Kentucky Formulating Extensive Backstretch Security Plan

The Kentucky Equine Drug Research Council is devising a sweeping plan for security in barn areas at the state's racetracks, but it appears funding for an increase in manpower could be the major impediment.

The drug council, which serves in an advisory role to the Kentucky Horse Racing Authority, has formed committees that will address receiving and detention barns, vehicle searches, confiscation of syringes and tongue ties, out-of-competition testing, monitored administration of race-day Salix, licensing of anyone who enters the stable area, and 24-hour surveillance by personnel. Recommendations are to be submitted to the KHRA by June 1.

"What we're talking about creating is a community watch group, a partnership between veterinarians, trainers, the tracks, and the horse racing authority," KHRA executive director Jim Gallagher said.

Funding is an issue, officials said. The KHRA already operates on a tight budget, and racetracks may be pressed to come up with the money. Kentucky Harness Horsemen's Association executive director Bill Napier, a member of the drug council, said a few harness tracks can't even afford a daily assessment levied by the KHRA.

During a May 11 drug council subcommittee meeting, officials toyed with a few ideas, including asking the state for assistance or making racetracks comply with certain security measures as part of their licensing process.

"It comes down to dollars," KHRA member John Cashman Jr. said. "The state gets tax money from pari-mutuel betting, and at some point will have to stand up and fund (security measures). The only thing that's going to help is a big financial commitment from the state to back it up. It's criminal what's going on, and the state has a big obligation."

Cashman and others painted a not-so-pretty picture. They discussed blood-doping and its affect on horses, the lack of a test for it, and the fact race-day security measures don't stop it because the actual substance, erythropoietin, is administered days before a race as part of a treatment program.

"We've got serious problems with owners not wanting to get into the business or getting out of the business because of the things that are going on," Cashman said.
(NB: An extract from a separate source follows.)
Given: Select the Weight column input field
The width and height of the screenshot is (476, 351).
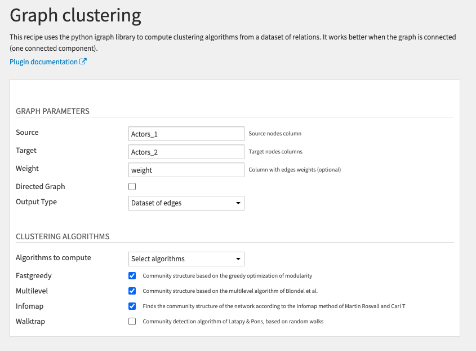Looking at the screenshot, I should tap(186, 170).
Subcommittee members agreed the most effective strategy includes the simple practices of "barn walking"--having enough security personnel on the lookout 24 hours a day--and having all horses in one location a given number of hours before a race program. The process, however, is complicated by the fact a large number of horses now ship in to race from facilities that aren't regulated or monitored.

"I'm a big proponent of 'feet on the ground' to start with," said Marc Guilfoil, director of Standardbred racing in Kentucky. "I haven't read in a long time where a vet truck has been searched."

Officials also said that from a testing standpoint, Kentucky must focus more on use of "esoteric" substances rather than overages for therapeutic medications. Most of them agreed drug testing, in particular out-of-competition testing for substances like EPO, should be part of the security proposal.

"There's always someone ahead of the curve," trainer Frank Brothers said. "I think the game overall is on the up and up, but it seems like the testing is always a day late and a dollar short."

Dr. Scot Waterman, executive director of the national Racing Medication and Testing Consortium, told drug council chairwoman Connie Whitfield the consortium is looking at anabolic steroids, which aren't prohibited for use in horses. But he said addressing steroids won't be easy.

"They're used like water," Waterman said. "We're talking about a major shift, and it's going to be a major fight. We're trying to figure out how to address them. Addressing them is one thing; getting through the political battles is another. I've got to get every (racing) commission to sign on."